What is expected:
Every line from the one holding "Select the 'Moist" through the last line of the records must be retyped exactly, and no other line or picture may appear in the copy.

╭──

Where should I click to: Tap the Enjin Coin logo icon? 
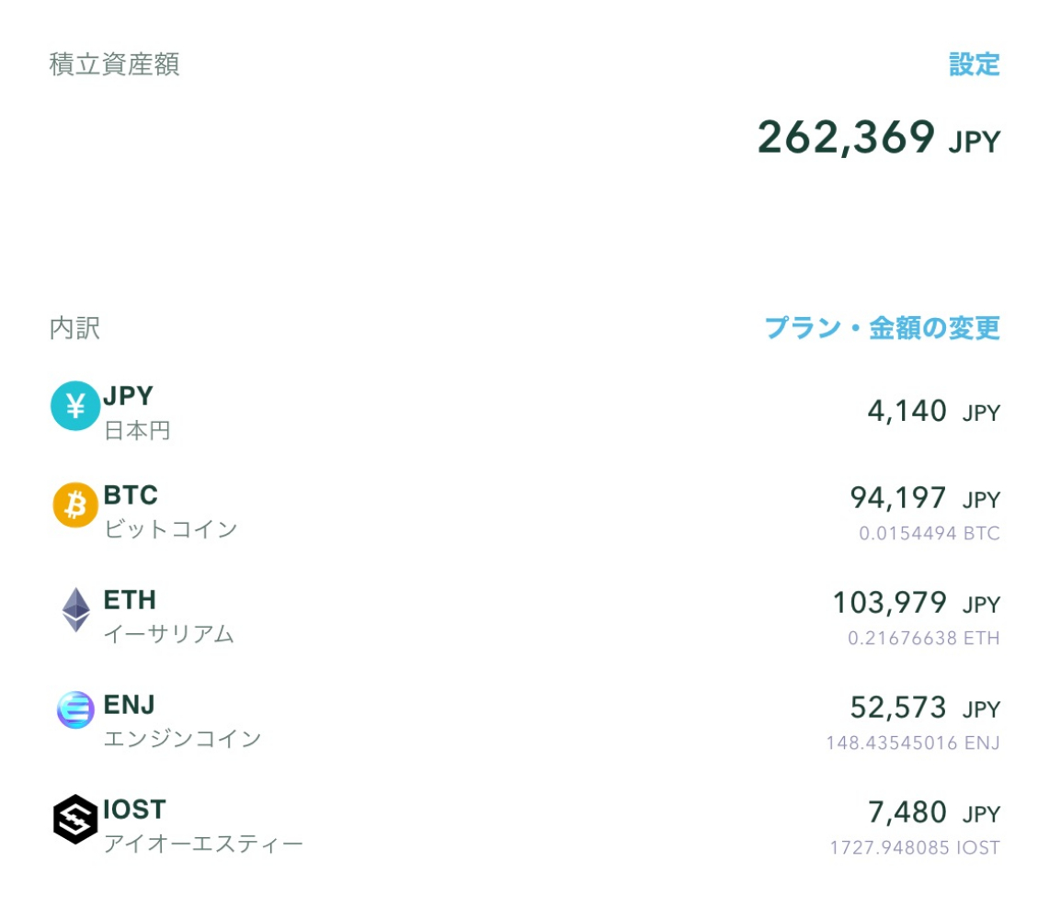75,710
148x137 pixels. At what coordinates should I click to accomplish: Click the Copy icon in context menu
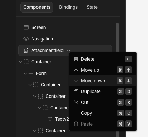[76, 113]
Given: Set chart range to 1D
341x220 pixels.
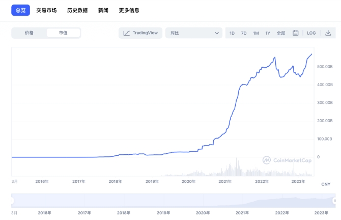Looking at the screenshot, I should pos(232,33).
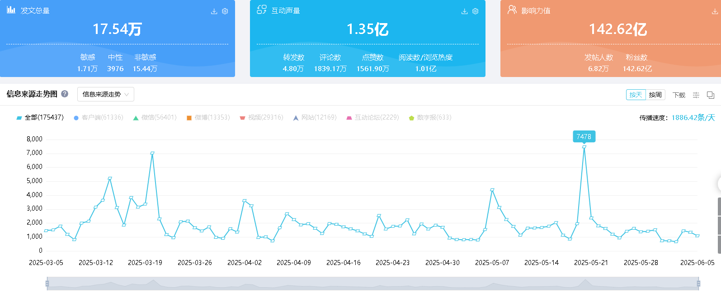Toggle 网站 series in chart legend
The height and width of the screenshot is (294, 721).
pyautogui.click(x=315, y=118)
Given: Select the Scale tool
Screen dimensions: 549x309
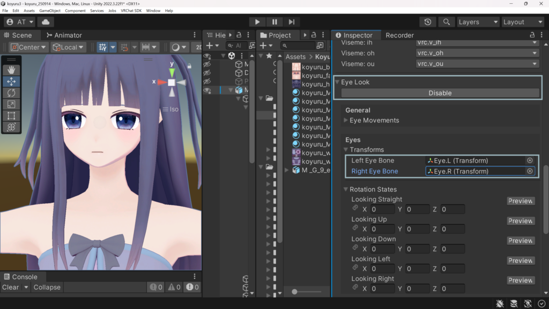Looking at the screenshot, I should tap(11, 104).
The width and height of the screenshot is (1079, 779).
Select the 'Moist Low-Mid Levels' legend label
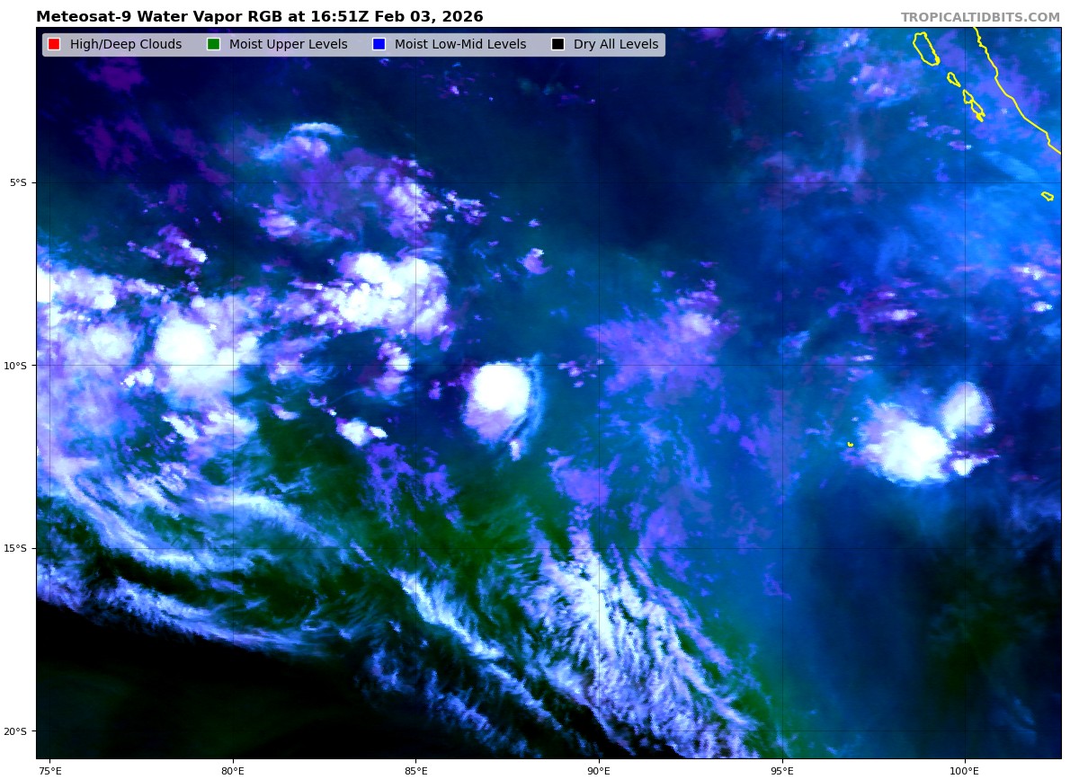pos(460,45)
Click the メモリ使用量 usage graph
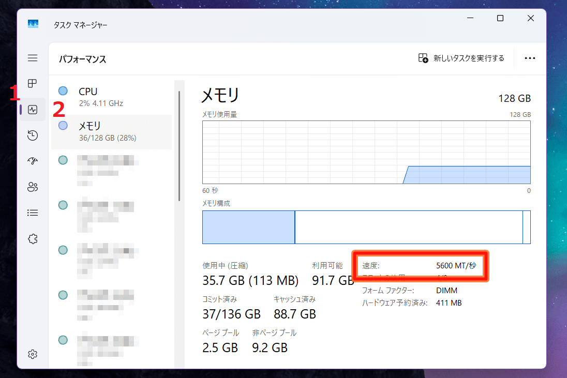This screenshot has width=567, height=378. tap(366, 152)
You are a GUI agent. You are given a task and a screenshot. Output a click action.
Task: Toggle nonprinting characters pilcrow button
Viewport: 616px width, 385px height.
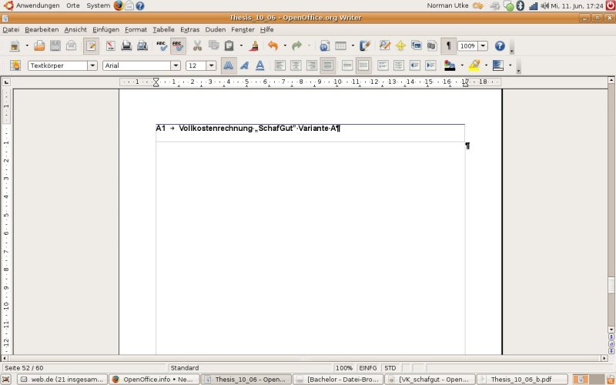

╰──

Result:
Select the 'Moist Low-Mid Levels' legend label
pos(460,45)
Click the メモリ使用量 usage graph
This screenshot has width=567, height=378. tap(366, 152)
You are a GUI agent. You are given a task and a screenshot. Output a click action.
Task: Toggle nonprinting characters pilcrow button
Viewport: 616px width, 385px height.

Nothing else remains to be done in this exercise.